José María Menéndez Monroig (June 22, 1917 – April 4, 2003) was a member of the Puerto Rico Senate serving from 1968 till 1976.  After the 1972 Puerto Rican elections Carlos Romero Barcelo suggested that he be selected Minority Leader in the Senate instead of Justo Méndez who had occupied that position in the past four years.  He was one of the founders of Estadistas Unidos.  He was a member of Phi Sigma Alpha fraternity.

He was known to mentor future leaders of the New Progressive Party. He was also secretary of the party.
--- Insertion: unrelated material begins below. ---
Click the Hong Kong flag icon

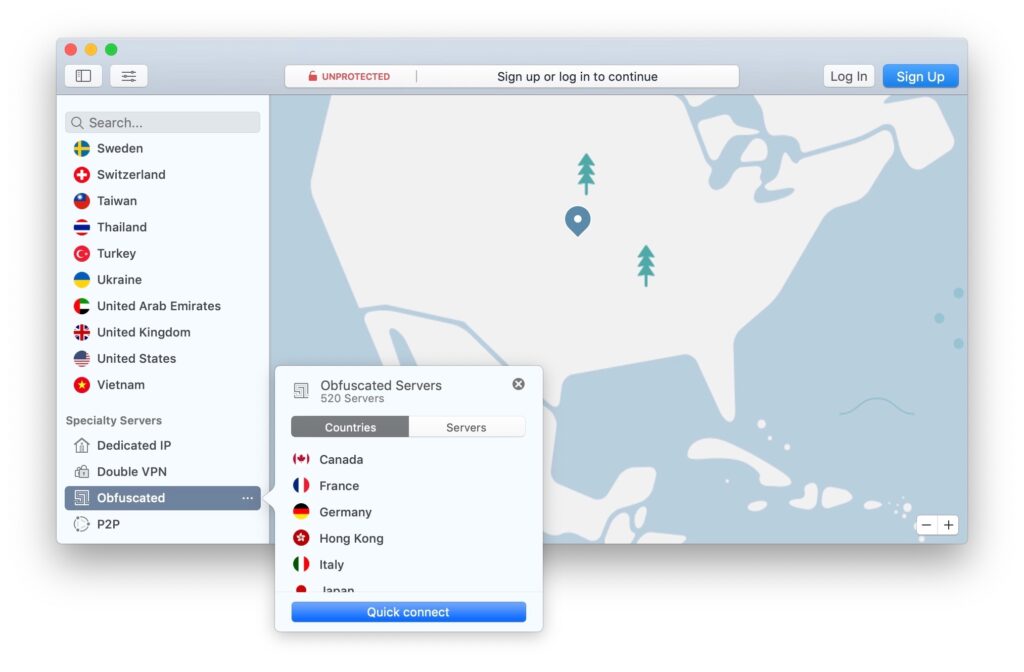click(301, 538)
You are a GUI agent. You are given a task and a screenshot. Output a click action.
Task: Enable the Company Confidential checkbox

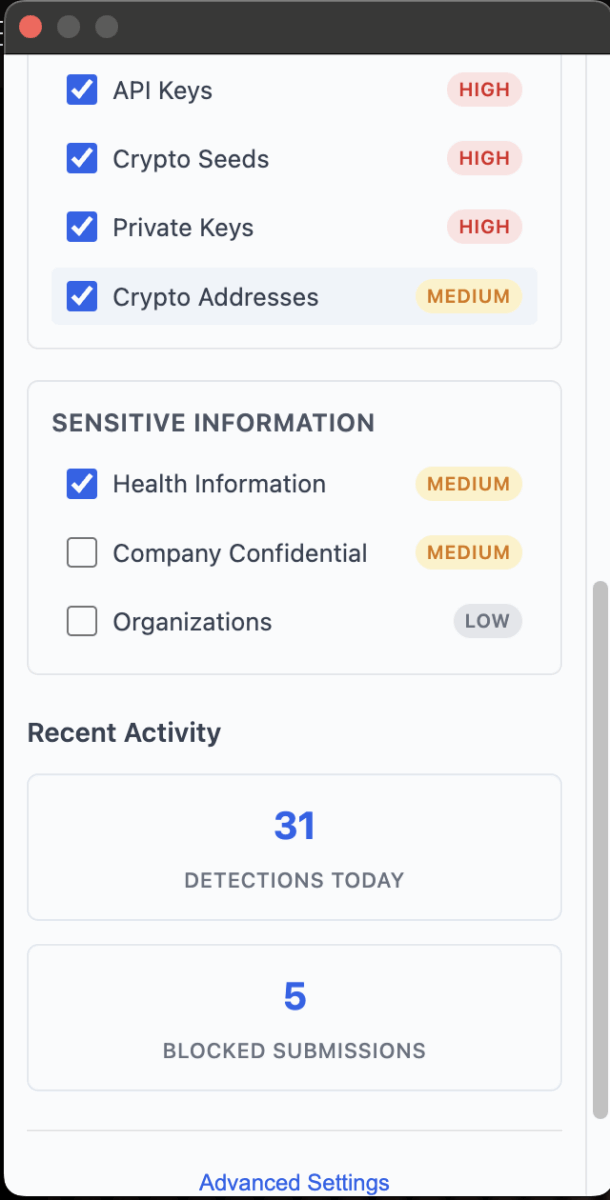point(82,553)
While serving as Minority Leader of the Senate, his chief of staff was Rafael Rodríguez Aguayo, who went on to serve as Secretary General of the New Progressive Party and as an aide to governors Carlos Romero Barceló, Pedro Rosselló and Luis Fortuño.  His administrative assistant, Carmencita Colón De Armas, went on to serve three governors, Romero, Pedro Rosselló and Ricardo Rosselló in high level positions within the Governor's Office, and a summer intern, Kenneth McClintock, succeeded him a quarter century later as Senate Minority Leader.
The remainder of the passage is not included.